I realize he isn't saying fudge and railroad all tge time, however he is kind of saying do so when it matters and that isn't something I want in a game. Especially the fudging ti achieve a desired result. While he is right no GM can be 100% truly objective, dice rolls are the one part of the game where you can be truly objective. IMO it is better to have the gm's story fizzle or to have the dramatic pacing skip a beat if it means preserving immersion and player freedom. As a GM i have no problem with pcs veering off in a wild direction or characters dying at an inconvenient moment. That is all part of the fun.
 

IIMO it is better to have the gm's story fizzle or to have the dramatic pacing skip a beat if it means preserving immersion and player freedom. As a GM i have no problem with pcs veering off in a wild direction or characters dying at an inconvenient moment. That is all part of the fun.

Also IMO it's absolutely fine - more than fine - for bad dice rolls to occasionally ruin the uber-BBEG's moment of glory. Secretly changing those so he can be more cool is terrible DMing in my book. No NPC is entitled to a moment of glory; if the PCs meet Sauron and Sauron rolls 3 1s in a row, that is absolutely fine by me. Never cheat to help your darlings.
 

Also IMO it's absolutely fine - more than fine - for bad dice rolls to occasionally ruin the uber-BBEG's moment of glory. Secretly changing those so he can be more cool is terrible DMing in my book. No NPC is entitled to a moment of glory; if the PCs meet Sauron and Sauron rolls 3 1s in a row, that is absolutely fine by me. Never cheat to help your darlings.

I agree 100%. I would much rather the GM let us beat the big villain in the first round if we roll well or he rolls poorly than have the GM protect him. As a GM I think its great if the PCs overcome the probabilities and cut down the bad guy quickly.
 


I agree 100%. I would much rather the GM let us beat the big villain in the first round if we roll well or he rolls poorly than have the GM protect him. As a GM I think its great if the PCs overcome the probabilities and cut down the bad guy quickly.

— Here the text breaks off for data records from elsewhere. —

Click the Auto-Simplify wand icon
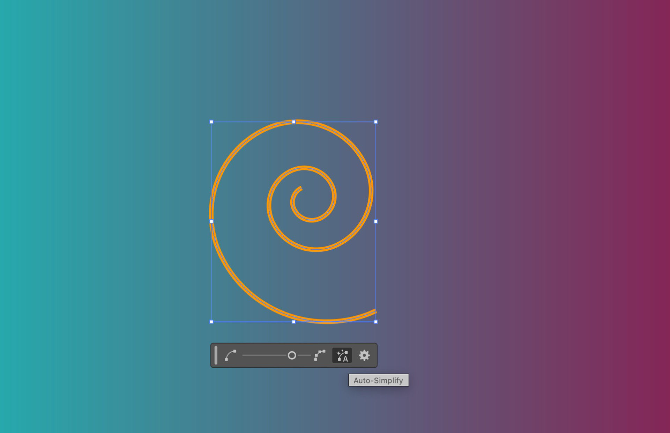(x=342, y=355)
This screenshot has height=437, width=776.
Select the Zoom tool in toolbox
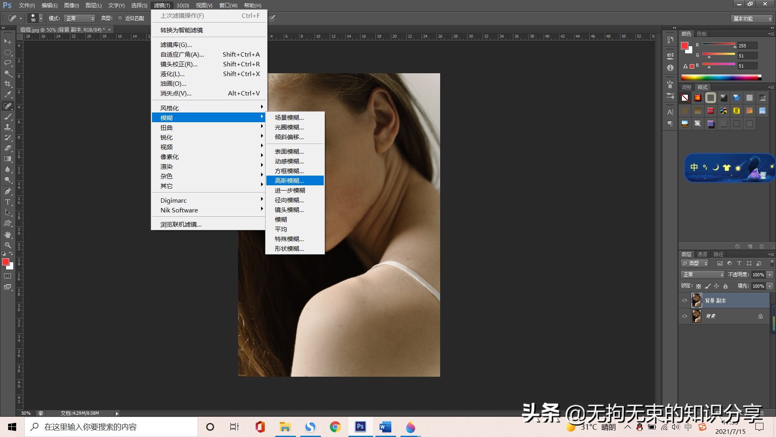[x=7, y=245]
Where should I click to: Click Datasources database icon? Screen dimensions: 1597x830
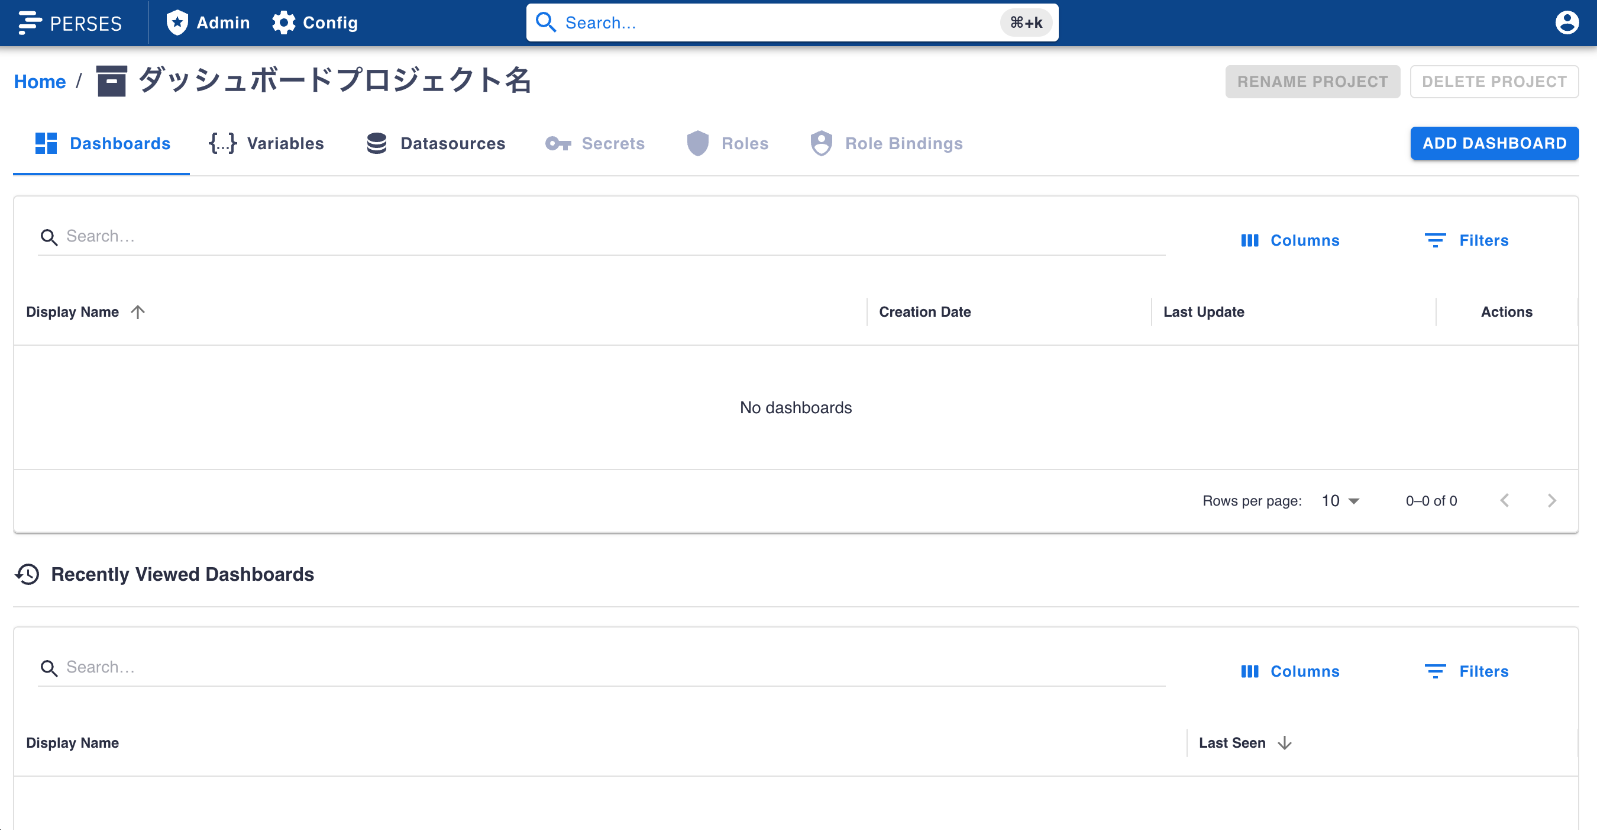click(x=376, y=143)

Yeah. Freak occurances like that are the stuff memories are made of. The DM can always get another bad guy.
 

:mild rant: I think the module designers at WOTC really just don't get it, Regardless of edition.

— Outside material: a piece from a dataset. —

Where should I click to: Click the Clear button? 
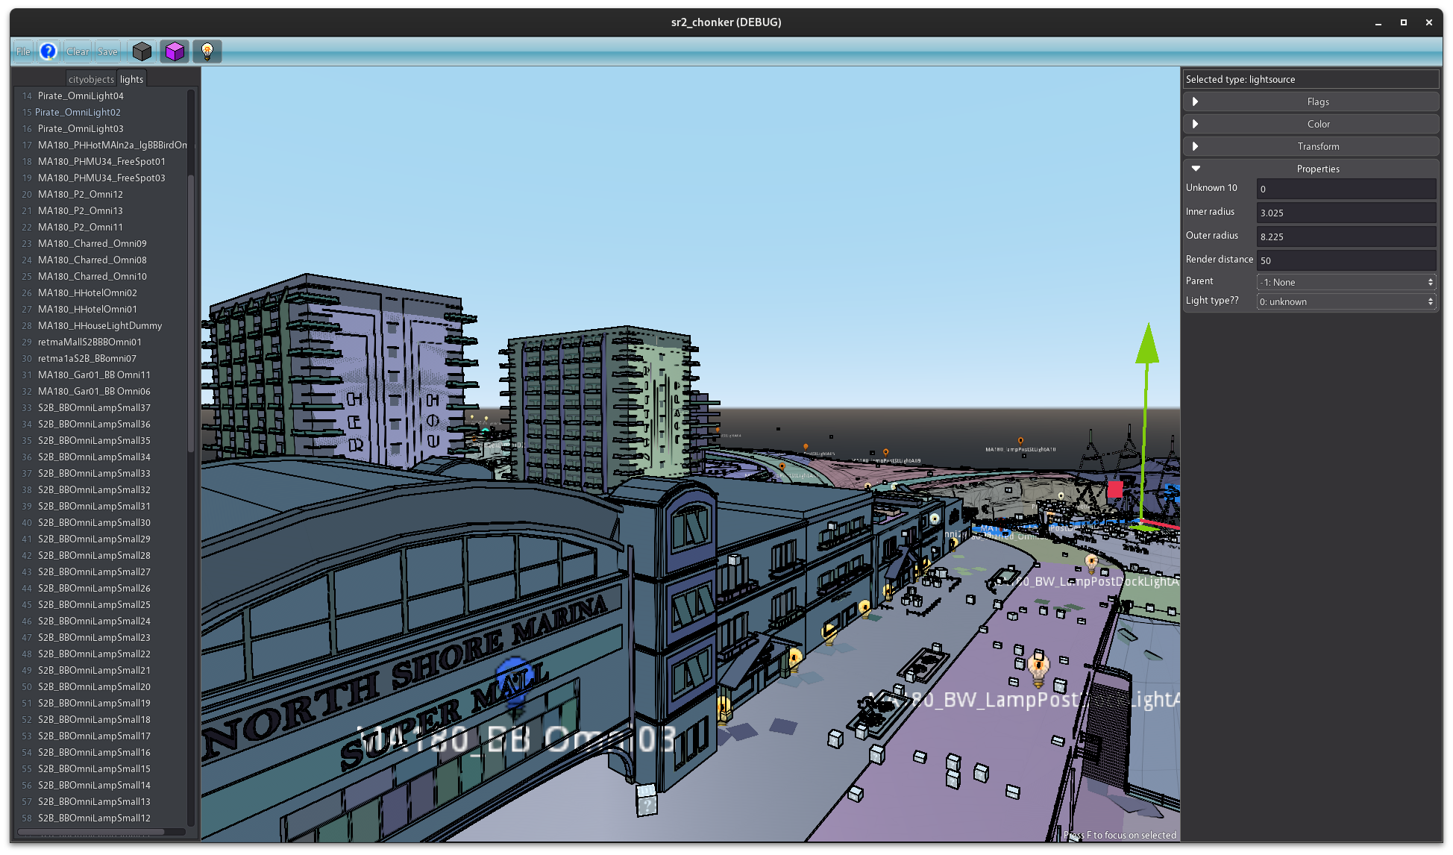point(77,51)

They need to go back and look at classics like B4, X1, T1, I1, etc. Make up a damn good location/s, and weave the POTENTIAL for many different stories in that location. Instead there seems to be this unwritten rule that a story must be presented from beginning to end in a fair to enormous amount of detail and the players merely connect the dots going from place to place, all the while having the DM work overtime to make it SEEM like it's * not* a game of connect the dots. Frankly, the adventure paths from any company fall into this category.